Article mis à jour le 31 août 2026, intégrant la réforme de l’information préalable des salariés entrée en application le 27 juillet 2026.
Vendre son entreprise n’est pas une transaction, c’est un processus. Entre le moment où un dirigeant y pense sérieusement et celui où les fonds arrivent sur son compte, il se passe rarement moins d’un an, souvent deux. Et l’essentiel de ce qui détermine le prix final se joue avant même que l’entreprise soit présentée à un repreneur.

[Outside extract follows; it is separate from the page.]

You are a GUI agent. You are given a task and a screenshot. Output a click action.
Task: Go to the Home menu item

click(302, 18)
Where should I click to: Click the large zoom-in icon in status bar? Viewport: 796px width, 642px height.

Cet article détaille les sept étapes du processus, leur durée réelle, et les points propres aux entreprises du bâtiment et des travaux publics.
Combien de temps cela prend réellement
Le CRA, association de cédants et repreneurs d’affaires, situe à 12 à 18 mois le délai entre la mise en vente effective d’une PME et la signature définitive. Bpifrance retient plutôt une fourchette de 18 à 24 mois en incluant la phase amont de préparation et de valorisation.
| Phase | Durée indicative |
|---|---|
| Préparation de l’entreprise | 6 à 18 mois |
| Valorisation et constitution du dossier | 1 à 3 mois |
| Recherche et approche de repreneurs | 3 à 9 mois |
| Négociation et lettre d’intention | 1 à 2 mois |
| Audit d’acquisition | 1 à 3 mois |
| Rédaction des actes et closing | 1 à 2 mois |
| Libération du prix (cession de fonds uniquement) | 3 à 5 mois supplémentaires |
Ces durées se recouvrent partiellement, mais l’ordre de grandeur est stable : un dirigeant qui décide en janvier de vendre « cette année » est déjà en retard sur son propre calendrier.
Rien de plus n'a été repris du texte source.